RECORDS PROVIDED ▸
=====

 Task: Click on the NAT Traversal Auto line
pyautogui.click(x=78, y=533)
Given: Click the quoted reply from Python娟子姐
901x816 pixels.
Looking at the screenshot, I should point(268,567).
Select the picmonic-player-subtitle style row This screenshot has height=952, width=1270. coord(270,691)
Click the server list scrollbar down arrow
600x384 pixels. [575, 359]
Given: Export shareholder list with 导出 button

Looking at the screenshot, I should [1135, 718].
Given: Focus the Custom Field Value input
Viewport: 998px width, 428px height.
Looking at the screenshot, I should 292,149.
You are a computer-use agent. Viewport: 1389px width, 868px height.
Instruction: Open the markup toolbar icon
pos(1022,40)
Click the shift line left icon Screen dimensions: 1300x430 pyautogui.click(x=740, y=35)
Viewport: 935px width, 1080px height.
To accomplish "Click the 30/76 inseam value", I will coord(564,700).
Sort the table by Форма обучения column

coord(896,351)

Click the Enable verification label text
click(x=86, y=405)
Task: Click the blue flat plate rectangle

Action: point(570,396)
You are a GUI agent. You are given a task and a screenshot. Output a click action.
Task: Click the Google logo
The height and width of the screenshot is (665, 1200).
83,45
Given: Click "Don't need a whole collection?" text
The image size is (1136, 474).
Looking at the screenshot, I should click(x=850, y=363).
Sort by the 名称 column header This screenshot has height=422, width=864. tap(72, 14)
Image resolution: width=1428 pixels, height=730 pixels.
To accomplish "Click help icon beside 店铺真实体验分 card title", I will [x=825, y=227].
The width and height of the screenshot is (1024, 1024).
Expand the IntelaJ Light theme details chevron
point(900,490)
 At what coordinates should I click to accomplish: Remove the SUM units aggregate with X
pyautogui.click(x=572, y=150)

=====

Word for word, copy the material above.

THE COMPLETED TASK ▸
 Task: Click on the NAT Traversal Auto line
pyautogui.click(x=78, y=533)
Given: Click the quoted reply from Python娟子姐
901x816 pixels.
Looking at the screenshot, I should point(268,567).
Select the picmonic-player-subtitle style row This screenshot has height=952, width=1270. coord(270,691)
Click the server list scrollbar down arrow
600x384 pixels. [575, 359]
Given: Export shareholder list with 导出 button

Looking at the screenshot, I should [1135, 718].
Given: Focus the Custom Field Value input
Viewport: 998px width, 428px height.
Looking at the screenshot, I should 292,149.
You are a computer-use agent. Viewport: 1389px width, 868px height.
Instruction: Open the markup toolbar icon
pos(1022,40)
Click the shift line left icon Screen dimensions: 1300x430 pyautogui.click(x=740, y=35)
Viewport: 935px width, 1080px height.
To accomplish "Click the 30/76 inseam value", I will coord(564,700).
Sort the table by Форма обучения column

coord(896,351)

Click the Enable verification label text
click(x=86, y=405)
Task: Click the blue flat plate rectangle

Action: point(570,396)
You are a GUI agent. You are given a task and a screenshot. Output a click action.
Task: Click the Google logo
The height and width of the screenshot is (665, 1200).
83,45
Given: Click "Don't need a whole collection?" text
The image size is (1136, 474).
Looking at the screenshot, I should click(x=850, y=363).
Sort by the 名称 column header This screenshot has height=422, width=864. tap(72, 14)
Image resolution: width=1428 pixels, height=730 pixels.
To accomplish "Click help icon beside 店铺真实体验分 card title", I will [x=825, y=227].
The width and height of the screenshot is (1024, 1024).
Expand the IntelaJ Light theme details chevron
point(900,490)
 At what coordinates should I click to accomplish: Remove the SUM units aggregate with X
pyautogui.click(x=572, y=150)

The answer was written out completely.